Franklin Foer on Devoted Attention

Last month, Franklin Foer, one of my favorite techno-philosophers, wrote an essay for The Atlantic that caught my attention.
He revealed that he started a daily poetry reading habit to “sharpen the faculties that stare at the world,” with the aim to “bulwark my attention against the assault waged by my phone.”
He soon rediscovered the work of Mary Oliver, who died earlier this year. In reading her final poetry collection, Upstream, Foer was surprised to discover that Oliver helped him confront the very forces that had driven him to his bulwark-building poetry habit in the first place.
“The costs of allowing our attention to be commandeered remain drastically understated,” Foer writes, and though this might not have been her specific intention, Oliver’s “poetry captures its spiritual costs.”
Foer is drawn in particular to the title poem of the collection, which tells the story of a girl separated from her parents in the woods, who finds herself, perhaps for the first time, really noticing the world around her.
As Foer explains:
“The piece concludes with a sentence that implants itself in the brain, because it is, in fact, so far upstream from the way we live: ‘Attention is the beginning of devotion.’ And, of course, this is so. The unnoticed can’t possibly be loved.”
I stumbled across a related sentiment when researching Deep Work. In the chapter where I mull the existential significance of focus, I found myself, to my initial surprise, drawing on the philosophers Hurbert Dreyfus and Sean Dorrance Kelly’s secularized counterstrike against nihilism, All Things Shining.

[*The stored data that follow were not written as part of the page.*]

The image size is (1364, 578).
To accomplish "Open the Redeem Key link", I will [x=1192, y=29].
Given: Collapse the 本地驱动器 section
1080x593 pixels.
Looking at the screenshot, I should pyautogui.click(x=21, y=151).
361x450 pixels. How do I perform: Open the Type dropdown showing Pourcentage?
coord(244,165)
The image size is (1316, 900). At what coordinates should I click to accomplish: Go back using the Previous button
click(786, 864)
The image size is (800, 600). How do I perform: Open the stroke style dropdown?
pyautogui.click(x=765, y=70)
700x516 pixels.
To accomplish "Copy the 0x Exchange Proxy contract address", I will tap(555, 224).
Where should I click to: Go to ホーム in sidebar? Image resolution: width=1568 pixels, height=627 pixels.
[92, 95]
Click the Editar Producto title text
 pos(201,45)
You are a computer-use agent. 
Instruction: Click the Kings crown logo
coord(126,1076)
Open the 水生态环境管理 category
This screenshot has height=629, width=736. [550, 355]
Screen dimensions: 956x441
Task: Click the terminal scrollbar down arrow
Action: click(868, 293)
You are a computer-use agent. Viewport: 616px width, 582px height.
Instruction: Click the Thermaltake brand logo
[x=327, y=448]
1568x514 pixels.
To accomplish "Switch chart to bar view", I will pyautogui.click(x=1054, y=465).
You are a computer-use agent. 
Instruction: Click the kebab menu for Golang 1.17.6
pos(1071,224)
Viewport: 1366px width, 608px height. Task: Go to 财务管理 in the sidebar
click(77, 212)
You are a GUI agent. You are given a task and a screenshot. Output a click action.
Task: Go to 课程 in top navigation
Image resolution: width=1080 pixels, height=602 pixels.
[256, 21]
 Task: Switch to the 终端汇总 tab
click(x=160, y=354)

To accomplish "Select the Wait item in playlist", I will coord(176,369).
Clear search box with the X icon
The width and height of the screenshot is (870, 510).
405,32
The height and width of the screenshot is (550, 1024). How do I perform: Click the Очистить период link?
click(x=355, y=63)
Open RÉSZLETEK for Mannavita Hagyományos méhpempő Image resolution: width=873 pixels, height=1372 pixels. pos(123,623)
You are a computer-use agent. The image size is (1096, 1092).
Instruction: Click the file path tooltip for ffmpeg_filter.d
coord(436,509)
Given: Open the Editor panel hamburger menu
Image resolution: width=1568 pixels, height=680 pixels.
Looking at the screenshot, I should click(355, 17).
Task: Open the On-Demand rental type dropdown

In this book, Dreyfus and Kelly locate grounded meaning in craft. When you confront the physical world and struggle to manifest your intentions, you encounter attributes and properties — some good, some bad, some occasionally sublime — that exist distinct from your subjective, narcissistic episteme.
They point to the example of the wheelwright subordinated to the properties of wood that enable successful wheel shaping. In learning these truths, they argue, the wheelwright is encountering the sacred.
Both the poetry of Oliver and the philosophizing of Dreyfus and Kelly point toward a common truth: life cannot blossom into its true potential until you embrace the challenge of paying attention to what is in front of you right now.
The algorithmically-mediated alternatives presented through glowing screens will never spark the same devotion.